◆ EXERCISE DIRECTIONS ◆
Everything in the data that follows should be given again verbatim, except the images.

►

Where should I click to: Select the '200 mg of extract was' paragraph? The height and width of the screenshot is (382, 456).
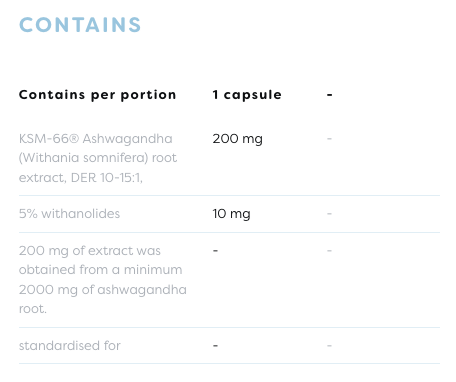tap(103, 280)
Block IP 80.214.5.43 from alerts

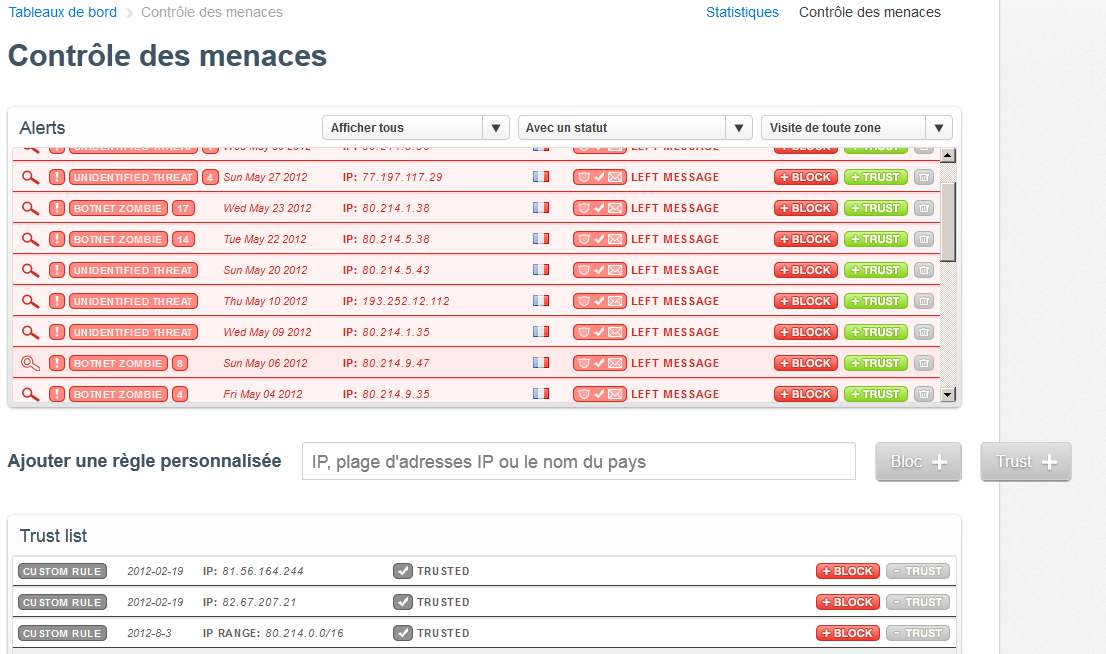point(806,270)
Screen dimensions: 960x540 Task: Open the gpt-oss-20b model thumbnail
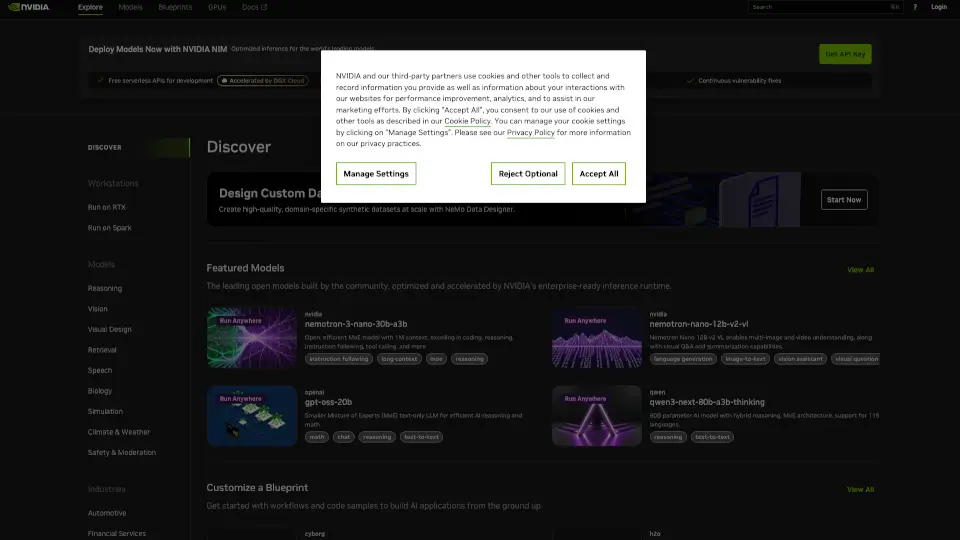252,415
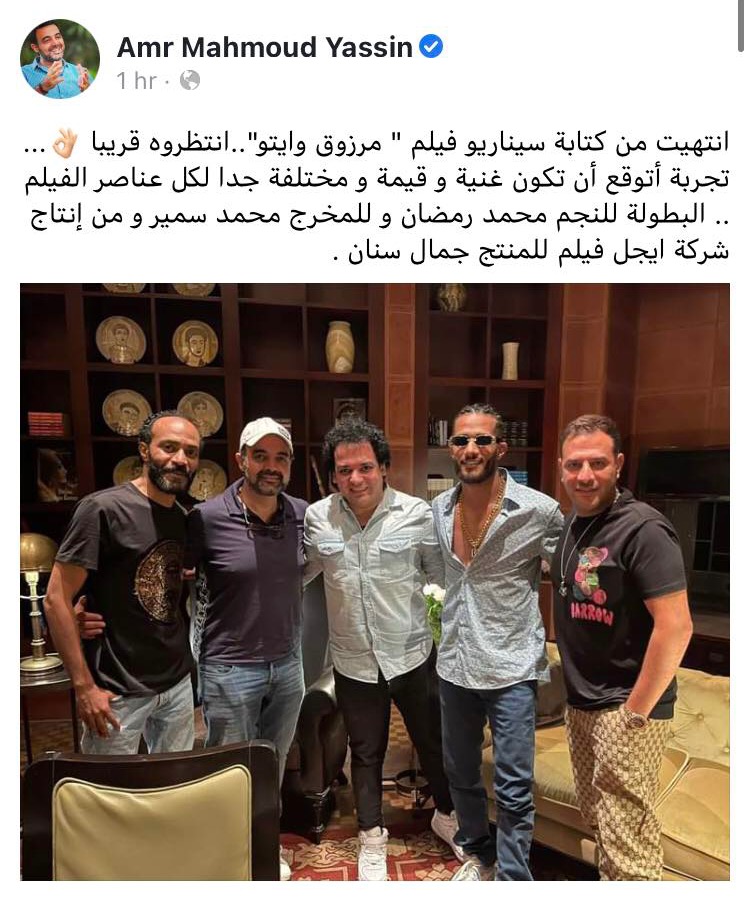Click the OK hand emoji in post

click(63, 143)
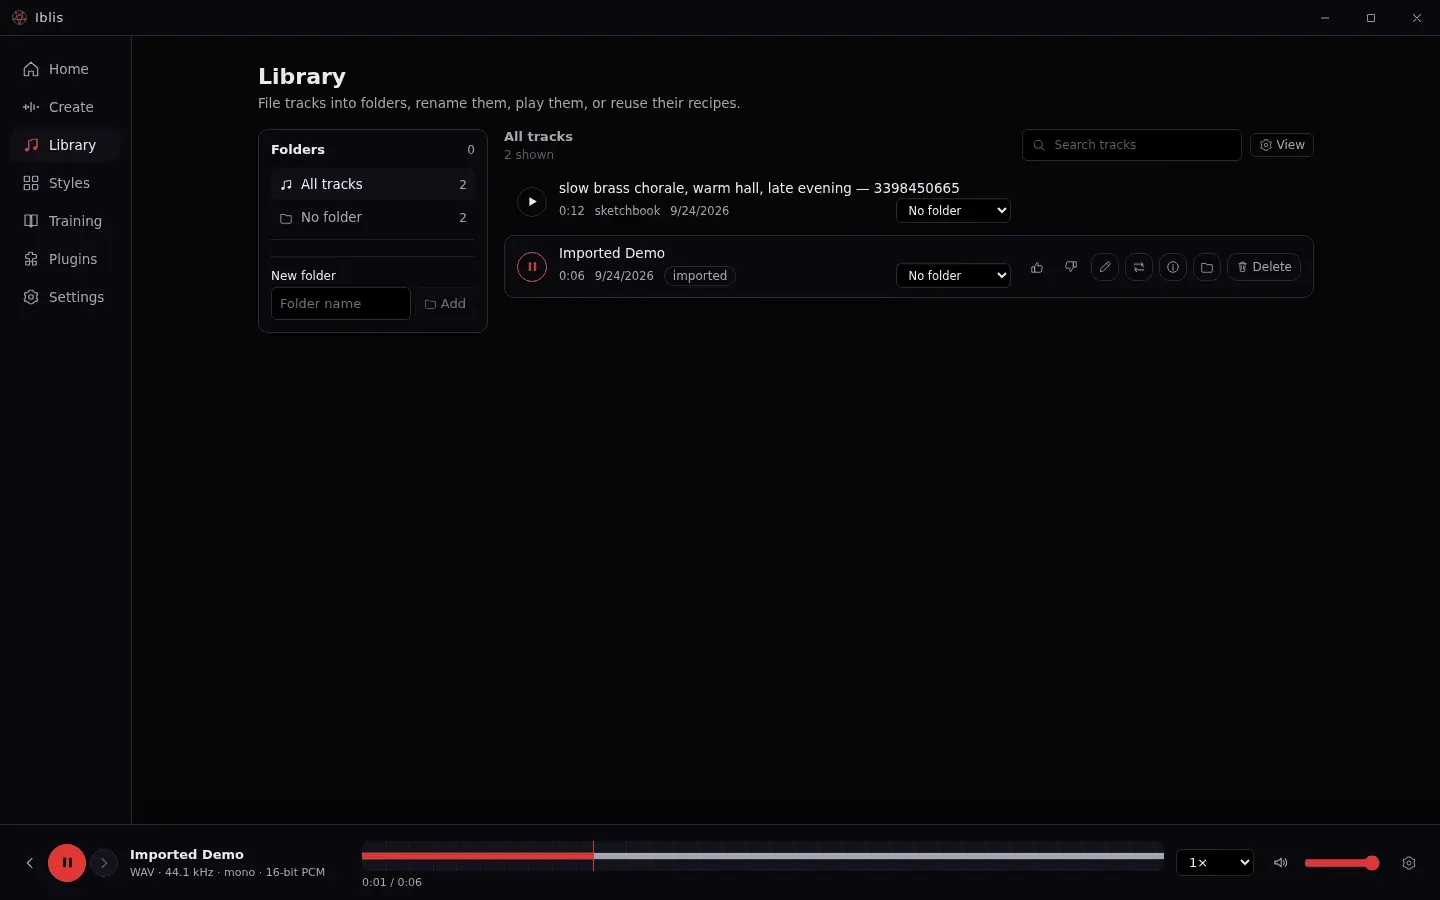The height and width of the screenshot is (900, 1440).
Task: Open folder dropdown for Imported Demo track
Action: [x=953, y=276]
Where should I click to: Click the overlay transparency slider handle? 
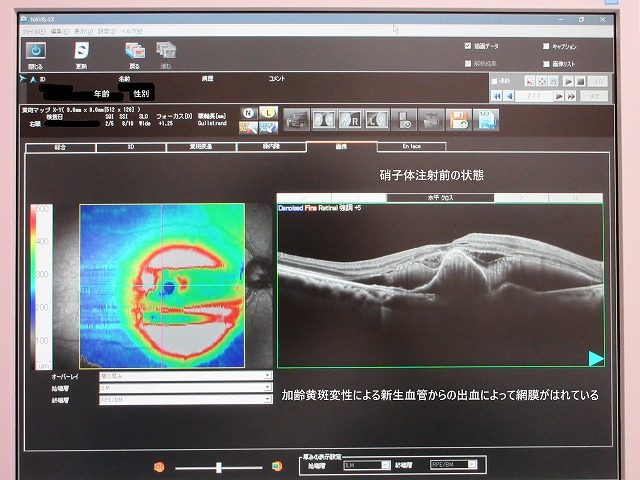218,467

◄

◆ ANSWER ◆
Where should I click to: Select the '200 mg of extract was' paragraph? The height and width of the screenshot is (382, 456).
tap(103, 280)
Block IP 80.214.5.43 from alerts

point(806,270)
Screen dimensions: 960x540 Task: Open the gpt-oss-20b model thumbnail
252,415
Click the OK hand emoji in post

click(63, 143)
The height and width of the screenshot is (900, 1440).
Task: Open folder dropdown for Imported Demo track
Action: [x=953, y=276]
Where should I click to: Click the overlay transparency slider handle? 
218,467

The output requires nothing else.